Questo studio analizza la pressione fiscale complessiva sulle famiglie dei lavoratori dipendenti.
Nella pressione fiscale sono comprese tasse, imposte dirette e indirette e contributi, cioè tutto ciò che, da parte del dipendente o dell’azienda per conto del dipendente, è dovuto allo Stato per obbligo di legge e impiegato dallo Stato attraverso la spesa pubblica.
Sono state considerate 3 famiglie-tipo di riferimento: tutte monoreddito, con un capofamiglia dipendente e coniuge e due figli a carico.
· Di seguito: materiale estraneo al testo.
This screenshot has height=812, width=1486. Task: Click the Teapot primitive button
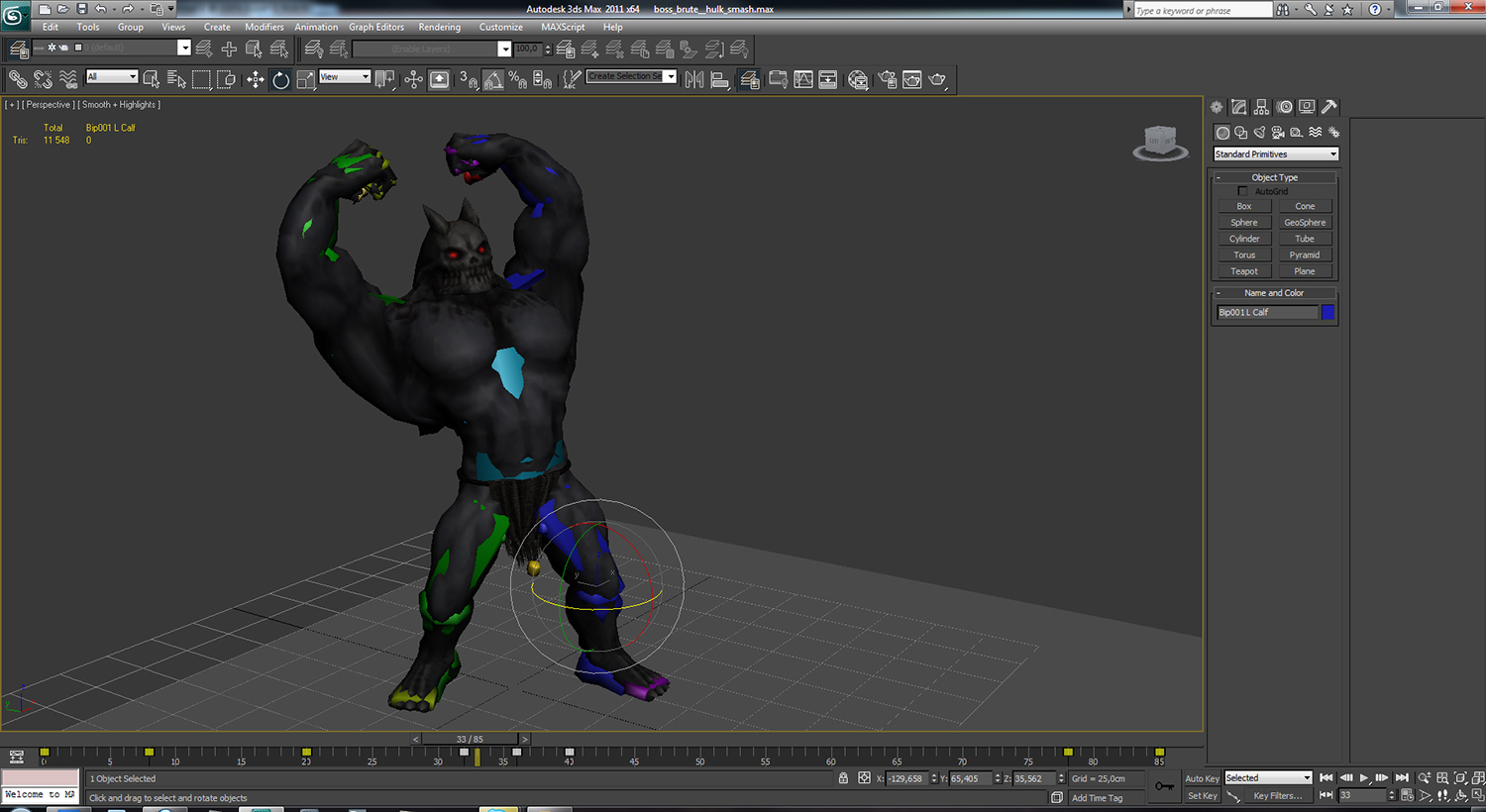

I redditi familiari ipotizzati sono di 25.000, 60.000, 100.000 euro, corrispondenti rispettivamente alla condizione professionale del capo-famiglia: operaio, funzionario e dirigente.
I consumi e le spese delle famiglie-tipo di riferimento sono desunti, secondo i criteri indicati nella nota metodologica, attraverso fonti ufficiali.
Come si evince dalle tabelle allegate, il peso fiscale dello Stato oscilla (a seconda delle fasce di reddito) fra il 60 e il 70% delle risorse complessive delle famiglie: a livelli, quindi, più che sufficienti per parlare di vera emergenza fiscale, e per concludere che il problema fiscale è – a tutti gli effetti- un problema di libertà.